DRBD:
DRBD (Distributed Replicated Block Device) forms the storage redundancy portition of a HA cluster setup. Explained in basic terms DRBD provides a means of achieving RAID 1 behavoir over a network, where whole block devices are mirrored accross the network.
To start off you will need 2 indentically sized raw drives or partitions. Many how-to's on the internet assume the use of whole drives, of course this will be better performance, but if you are simply getting familar with the technology you can repartition existing drives to allow for two eqaully sized raw partitions, one on each of the systems you will be using.
There are 3 DRBD replication modes:
• Protocol A: Write I/O is reported as completed as soon as it reached local disk and local TCP send buffer
• Protocol B: Write I/O is reported as completed as soon as it reached local disk and remote TCP buffer cache
• Protocol C: Write I/O is reported as completed as soon as it reached both local and remote disks.
If we were installing the HA cluster on a slow LAN or if the geogrphical seperation of the systems involved was great, then I recommend you opt for asyncronous mirroring (Protocol A) where the notifcation of a completed write operation occurs as soon as the local disk write is performed.

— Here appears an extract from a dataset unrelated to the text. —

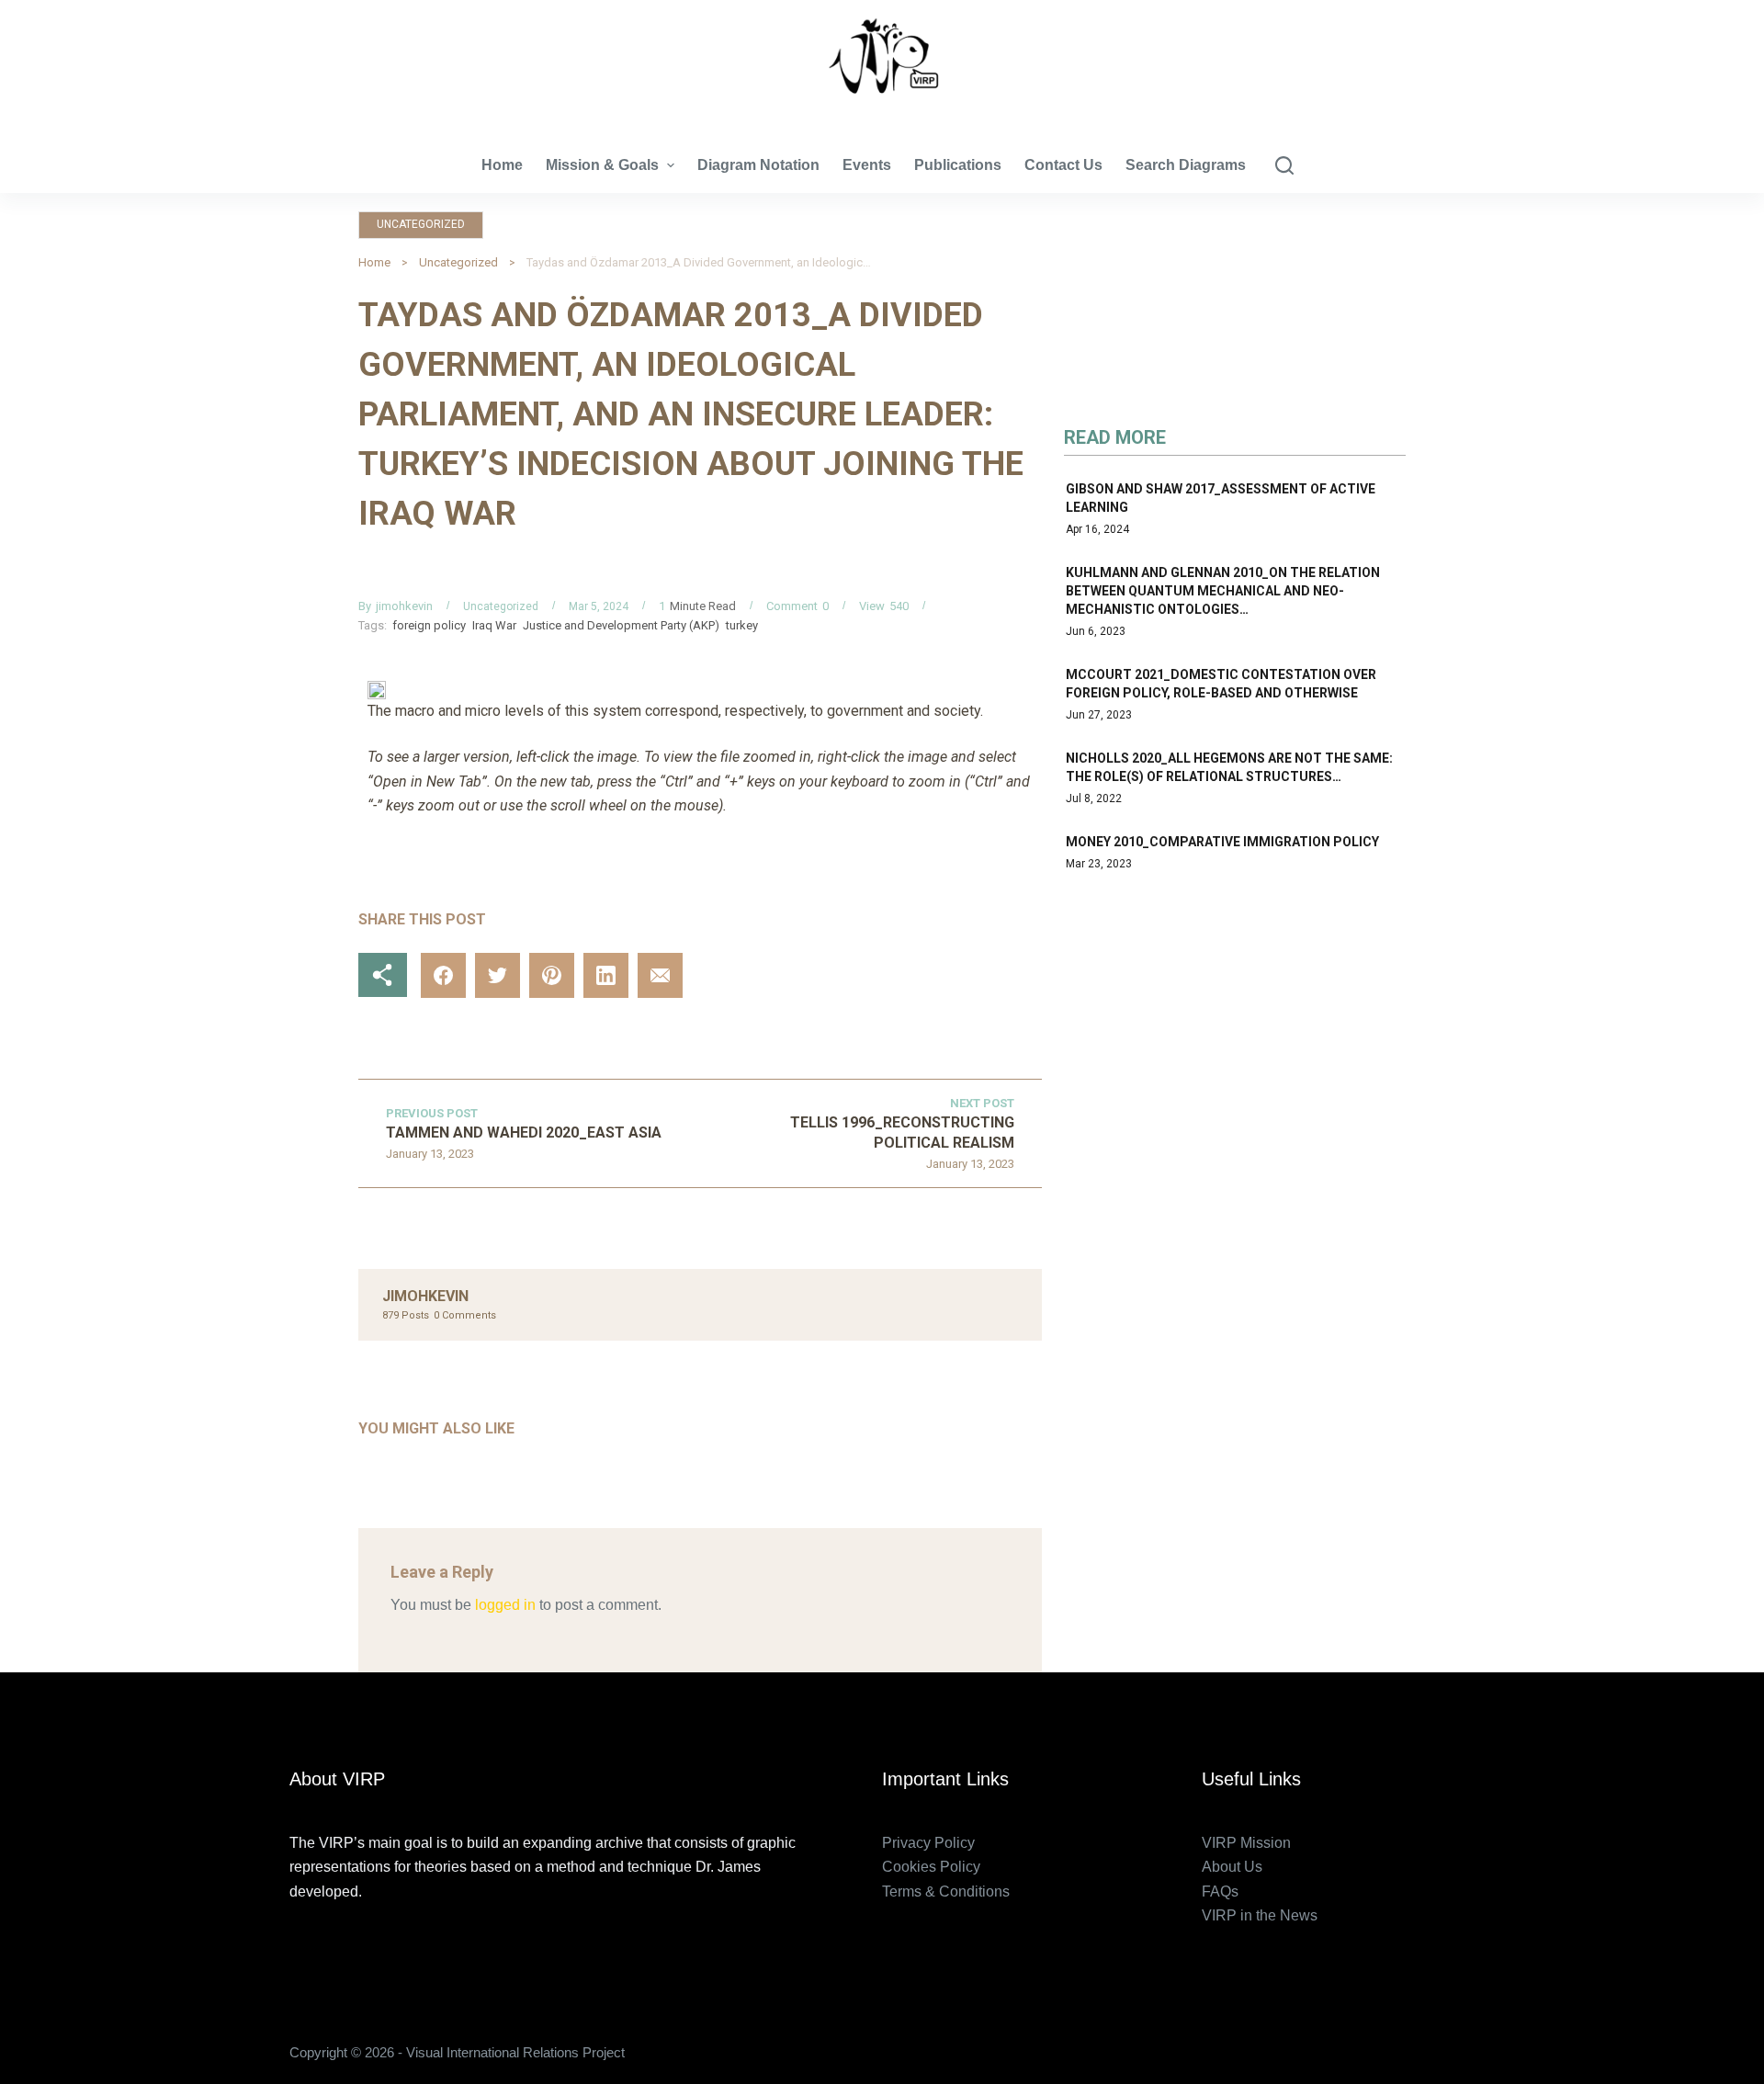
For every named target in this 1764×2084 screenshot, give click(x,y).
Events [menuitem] (866, 165)
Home (374, 262)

This will greatly improve performance.
As we are setting up our HA cluster connected via a fast LAN, we will be using DRBD in fully syncronous mode, protocol C.
Protocol C involves the file system on the active node only being notified that the write operation was finished when the block is written to both disks of the cluster. Protocol C is the most commonly used mode of DRBD.
/etc/drbd.conf
global { usage-count yes; }
common { syncer { rate 10M; } }
resource r0 {
protocol C;
net {
max-buffers 2048;
ko-count 4;
}
on bailey {
device /dev/drbd0;
disk /dev/sda4;
address 192.168.1.125:7789;
meta-disk internal;
}
on giskard {
device /dev/drbd0;
disk /dev/sda3;
address 192.168.1.127:7789;
meta-disk internal;
}
}
drbd.conf explained:
Global section, usage-count. The DRBD project keeps statistics about the usage of DRBD versions. They do this by contacting a HTTP server each time a new DRBD version is installed on a system. This can be disabled by setting usage-count no;.
The common seciton contains configurations inhereted by all resources defined.
Setting the syncronisation rate, this is accoimplished by going to the syncer section and then assigning a value to the rate setting. The syncronisation rate refers to rate in which the data is being mirrored in the background. The best setting for the syncronsation rate is related to the speed of the network with which the DRBD systems are communicating on. 100Mbps ethernet supports around 12MBps, Giggabit ethernet somewhere around 125MBps.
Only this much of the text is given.